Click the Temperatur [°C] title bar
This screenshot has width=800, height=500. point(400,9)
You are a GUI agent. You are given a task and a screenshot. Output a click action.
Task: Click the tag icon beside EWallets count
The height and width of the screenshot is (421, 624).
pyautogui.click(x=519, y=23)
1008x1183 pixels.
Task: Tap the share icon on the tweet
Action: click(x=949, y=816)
++++++++++++++++++++
TASK TO COMPLETE:
Emit the records above again, exactly, with no line skipped.

REPLY TO THE EXERCISE:
Click the Temperatur [°C] title bar
This screenshot has width=800, height=500. point(400,9)
You are a GUI agent. You are given a task and a screenshot. Output a click action.
Task: Click the tag icon beside EWallets count
The height and width of the screenshot is (421, 624).
pyautogui.click(x=519, y=23)
1008x1183 pixels.
Task: Tap the share icon on the tweet
Action: click(x=949, y=816)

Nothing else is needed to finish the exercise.